* Supplied passage *
※

Speech title: Volumetric 3D Printing Of Elastomers By Tomographic Back-Projections
Christophe Moser is Associate Professor of Optics in the Microengineering department at EPFL. He obtained his PhD at the California Institute of Technology in optical information processing in 2000. He co-founded and was the CEO of Ondax Inc (acquired by Coherent Inc.), Monrovia California for 10 years before joining EPFL in 2010. His current interests are ultra-compact endoscopic optical imaging through multimode fibers, retinal imaging, additive manufacturing via volumetric 3D printing with light. He co-founded Composyt light lab in the field of head worn displays in 2014 (acquired by Intel Corp). He is the author and co-author of 70 peer reviewed publications and 40 patents.
Istituto di Fotonica e Nanotecnologie, Italy
Speech title: Optofluidic lab-on-chip for high throughput 3D imaging of cells and tissues
I graduated in 2003 and I completed a PhD in Electronic Engineering, both at University of Pavia.
From 2007 to 2011 I carried out my research activity as a postdoc at the Quantum Electronics Lab, University of Pavia. As a member of the Virtual Institute for Nonlinear Optics, I spent some months for collaborations at University of Insubria in Como and at Vilnius University in Vilnius (Lithuania).
Since October 2012 I have a permanent position as a researcher at the Institute for Photonics and Nanotechnologies of the Italian National Research Council in Milan.

※

* Data extract *
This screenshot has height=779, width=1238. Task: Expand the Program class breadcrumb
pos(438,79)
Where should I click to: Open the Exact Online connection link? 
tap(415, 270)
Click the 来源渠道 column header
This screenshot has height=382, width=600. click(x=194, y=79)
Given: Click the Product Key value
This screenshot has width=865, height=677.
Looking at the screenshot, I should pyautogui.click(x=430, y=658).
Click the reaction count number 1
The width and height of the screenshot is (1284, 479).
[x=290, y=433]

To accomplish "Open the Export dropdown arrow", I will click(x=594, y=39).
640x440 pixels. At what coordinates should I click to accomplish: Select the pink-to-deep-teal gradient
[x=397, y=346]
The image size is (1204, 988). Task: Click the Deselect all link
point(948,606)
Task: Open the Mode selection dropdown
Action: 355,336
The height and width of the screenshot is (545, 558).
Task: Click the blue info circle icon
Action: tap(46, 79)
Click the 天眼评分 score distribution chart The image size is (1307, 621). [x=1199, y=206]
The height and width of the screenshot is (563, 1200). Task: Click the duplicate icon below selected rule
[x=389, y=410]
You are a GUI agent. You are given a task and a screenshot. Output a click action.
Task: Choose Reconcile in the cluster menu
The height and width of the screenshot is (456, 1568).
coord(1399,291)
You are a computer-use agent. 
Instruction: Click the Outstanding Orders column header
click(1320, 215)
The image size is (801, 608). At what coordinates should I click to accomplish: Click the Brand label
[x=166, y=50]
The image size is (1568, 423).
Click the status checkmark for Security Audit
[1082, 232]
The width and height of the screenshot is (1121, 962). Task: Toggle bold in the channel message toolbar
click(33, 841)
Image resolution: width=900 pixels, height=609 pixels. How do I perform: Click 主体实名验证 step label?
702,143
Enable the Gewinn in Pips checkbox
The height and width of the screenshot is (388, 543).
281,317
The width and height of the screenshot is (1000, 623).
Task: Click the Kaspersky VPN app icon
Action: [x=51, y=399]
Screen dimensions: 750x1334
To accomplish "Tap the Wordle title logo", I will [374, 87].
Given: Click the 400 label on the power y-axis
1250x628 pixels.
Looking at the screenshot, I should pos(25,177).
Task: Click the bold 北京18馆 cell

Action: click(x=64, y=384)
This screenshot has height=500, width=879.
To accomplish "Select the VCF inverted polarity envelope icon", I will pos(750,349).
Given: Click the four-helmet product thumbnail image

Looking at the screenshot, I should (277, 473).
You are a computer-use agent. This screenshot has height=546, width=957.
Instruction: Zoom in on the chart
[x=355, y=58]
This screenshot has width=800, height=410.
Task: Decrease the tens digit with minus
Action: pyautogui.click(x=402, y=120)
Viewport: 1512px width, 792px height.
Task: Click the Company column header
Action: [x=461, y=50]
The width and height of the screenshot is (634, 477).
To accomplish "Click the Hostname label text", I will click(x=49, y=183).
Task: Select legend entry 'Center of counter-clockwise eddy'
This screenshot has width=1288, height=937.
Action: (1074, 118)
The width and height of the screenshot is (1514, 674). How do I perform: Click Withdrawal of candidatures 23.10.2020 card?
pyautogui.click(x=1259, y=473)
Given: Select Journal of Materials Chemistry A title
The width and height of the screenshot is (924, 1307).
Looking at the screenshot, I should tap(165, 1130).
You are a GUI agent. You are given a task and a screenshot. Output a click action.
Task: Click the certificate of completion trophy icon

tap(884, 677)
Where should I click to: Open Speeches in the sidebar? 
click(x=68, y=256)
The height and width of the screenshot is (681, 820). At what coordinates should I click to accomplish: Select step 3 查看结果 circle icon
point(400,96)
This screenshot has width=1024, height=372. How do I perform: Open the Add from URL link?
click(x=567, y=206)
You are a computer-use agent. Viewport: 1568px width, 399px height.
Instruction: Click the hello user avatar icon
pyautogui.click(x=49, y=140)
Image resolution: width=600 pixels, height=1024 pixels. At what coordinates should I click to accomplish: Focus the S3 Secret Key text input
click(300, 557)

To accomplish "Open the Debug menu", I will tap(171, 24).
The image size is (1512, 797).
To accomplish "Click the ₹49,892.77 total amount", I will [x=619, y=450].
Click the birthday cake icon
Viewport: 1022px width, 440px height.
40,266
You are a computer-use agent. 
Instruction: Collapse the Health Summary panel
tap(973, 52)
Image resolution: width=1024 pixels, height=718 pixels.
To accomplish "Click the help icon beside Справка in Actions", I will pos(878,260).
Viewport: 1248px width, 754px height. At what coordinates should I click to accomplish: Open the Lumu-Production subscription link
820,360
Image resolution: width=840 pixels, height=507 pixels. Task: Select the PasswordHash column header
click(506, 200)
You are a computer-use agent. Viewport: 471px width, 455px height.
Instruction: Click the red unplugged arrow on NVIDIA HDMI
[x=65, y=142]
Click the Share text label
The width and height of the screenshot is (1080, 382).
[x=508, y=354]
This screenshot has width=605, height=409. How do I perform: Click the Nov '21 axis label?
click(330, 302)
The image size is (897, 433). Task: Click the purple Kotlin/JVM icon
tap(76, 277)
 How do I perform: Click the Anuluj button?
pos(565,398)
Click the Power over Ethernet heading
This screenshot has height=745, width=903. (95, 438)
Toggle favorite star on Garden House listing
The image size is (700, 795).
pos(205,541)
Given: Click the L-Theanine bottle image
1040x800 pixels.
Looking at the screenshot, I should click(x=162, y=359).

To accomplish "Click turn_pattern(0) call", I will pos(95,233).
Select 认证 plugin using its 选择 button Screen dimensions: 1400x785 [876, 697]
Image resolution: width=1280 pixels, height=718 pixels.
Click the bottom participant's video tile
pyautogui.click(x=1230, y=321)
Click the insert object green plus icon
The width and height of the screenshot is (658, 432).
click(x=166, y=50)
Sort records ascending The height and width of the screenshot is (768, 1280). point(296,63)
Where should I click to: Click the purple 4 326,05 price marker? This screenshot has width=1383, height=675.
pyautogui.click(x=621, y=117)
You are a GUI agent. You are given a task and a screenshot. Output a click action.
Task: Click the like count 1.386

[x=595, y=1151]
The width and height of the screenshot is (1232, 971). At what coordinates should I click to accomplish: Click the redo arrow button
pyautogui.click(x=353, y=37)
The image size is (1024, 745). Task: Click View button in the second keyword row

※

* List of tasks *
A - In the speaker biographies, what year did Christophe Moser join EPFL?
B - Translate this sentence from the speaker biographies into Spanish: "He is the author and co-author of 70 peer reviewed publications and 40 patents."
The material comes from a separate source.

* Numbered answers *
A - 2010

B - Es autor y coautor de 70 publicaciones revisadas por pares y 40 patentes.